# Introduction

In this post, I am going to describe what makes a Context-Free Grammar (CFG) ambiguous. I’m doing this because I have a test tomorrow on Pushdown Automata (NPDA), CFG, Pumping Lemma, and (Non)?Deterministic Turing Machines - what better way to study than this?

# Ambiguity

A grammar is considered ambiguous simple if it has more than one way that it can construct a parse tree for the same input. That’s it! A simple example is in a CFG for this a math expression parser:

# a+a*a
S -> S + S | S * S | (S) | a
# or expanded
S -> S + S
S -> S * S
S -> (S)
S -> a


So, why is this ambiguous?

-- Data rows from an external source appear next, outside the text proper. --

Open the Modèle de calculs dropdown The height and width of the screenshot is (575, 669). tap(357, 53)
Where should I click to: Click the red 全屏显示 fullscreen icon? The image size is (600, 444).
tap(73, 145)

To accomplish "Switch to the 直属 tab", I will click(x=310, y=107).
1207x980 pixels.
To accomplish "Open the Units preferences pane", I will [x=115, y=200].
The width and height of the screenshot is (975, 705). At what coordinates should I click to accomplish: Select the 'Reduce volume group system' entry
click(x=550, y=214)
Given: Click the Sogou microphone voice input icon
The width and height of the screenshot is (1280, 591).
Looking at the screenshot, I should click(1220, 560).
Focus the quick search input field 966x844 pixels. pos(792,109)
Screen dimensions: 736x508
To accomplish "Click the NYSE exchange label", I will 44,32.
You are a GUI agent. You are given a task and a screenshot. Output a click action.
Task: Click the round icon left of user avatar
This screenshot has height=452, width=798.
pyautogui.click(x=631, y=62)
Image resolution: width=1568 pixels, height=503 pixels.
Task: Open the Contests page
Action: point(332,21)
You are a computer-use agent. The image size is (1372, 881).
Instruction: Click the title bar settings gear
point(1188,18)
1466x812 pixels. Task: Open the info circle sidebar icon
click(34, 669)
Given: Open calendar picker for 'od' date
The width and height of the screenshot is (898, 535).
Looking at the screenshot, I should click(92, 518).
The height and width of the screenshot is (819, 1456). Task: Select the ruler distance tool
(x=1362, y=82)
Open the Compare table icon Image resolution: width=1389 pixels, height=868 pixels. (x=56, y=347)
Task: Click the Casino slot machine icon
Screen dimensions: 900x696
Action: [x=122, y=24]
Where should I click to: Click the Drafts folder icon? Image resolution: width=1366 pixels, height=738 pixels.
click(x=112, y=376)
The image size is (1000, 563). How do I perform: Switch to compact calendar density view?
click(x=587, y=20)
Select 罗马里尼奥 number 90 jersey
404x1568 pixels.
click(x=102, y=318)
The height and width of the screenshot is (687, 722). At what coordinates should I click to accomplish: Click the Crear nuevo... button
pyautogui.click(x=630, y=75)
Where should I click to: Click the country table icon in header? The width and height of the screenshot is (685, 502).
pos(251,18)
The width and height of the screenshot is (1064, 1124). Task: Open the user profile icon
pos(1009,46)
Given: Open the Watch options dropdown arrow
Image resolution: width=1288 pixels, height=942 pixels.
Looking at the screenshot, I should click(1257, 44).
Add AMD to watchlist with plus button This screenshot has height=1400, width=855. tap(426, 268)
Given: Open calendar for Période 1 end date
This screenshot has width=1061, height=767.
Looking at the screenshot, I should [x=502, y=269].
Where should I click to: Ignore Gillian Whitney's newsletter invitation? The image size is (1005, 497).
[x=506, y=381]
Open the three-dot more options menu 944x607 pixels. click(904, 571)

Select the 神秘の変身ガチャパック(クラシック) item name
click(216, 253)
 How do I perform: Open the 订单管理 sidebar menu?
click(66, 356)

For most of us we immediately see that we should multiply first and then add, per the order-of-operations rule. However, when building parse trees off of that CFG, we can see that it can be made into two different trees:

    S                S
|                |
S + S            S * S
/  |  \          /  |  \
a   + S * S    S + S *   a
| | |    | | |
a * a    a + a


The key to remember is that we know that the multiplication should come first, so we should fix this.

# Disambiguate

The part that makes this grammar split is that we are referencing addition, multiplication, and terminal a with the same Non-terminal S. There is no algorithm that can tell if a CFG is ambiguous, however there are some techniques for disambiguating: * Add non-terminals * Divide into: Expressions, Factors, Terms

# a+a*a
S -> E
E -> E + T | T # E is an expression
T -> T * F | F # T is a term that disambiguates * and +
F -> (E) | a   # F is a factor, isn't affected by * or +
# compacted
S -> S + T | T
T -> T * F | F
F -> (S) | a
# or expanded
S -> E
E -> E + T
E -> T
T -> T * F
T -> F
F -> (E)
F -> a


h This will ensure that we end up with a single parse tree for that string.

    S
|
S + T
/  |  \
T   + T * F
|     | | |
F     a * a
|
a


# Inherent Ambiguity

Inherently ambiguous Context-Free Languages are languages that have no unambiguous CFG. This is a tough one to determine because not only is there no algorithm to help, but you must prove that it is ambiguous for all grammars. Wikipedia has a good example of an inherently ambiguous language. Though, it is sort of cheating, since the language defined by the union of the two CFLs is not a CFL. I prefer the CFL: $a^ib^jc^k \vert i,j,k \ge 0 \land i = j \lor j = k$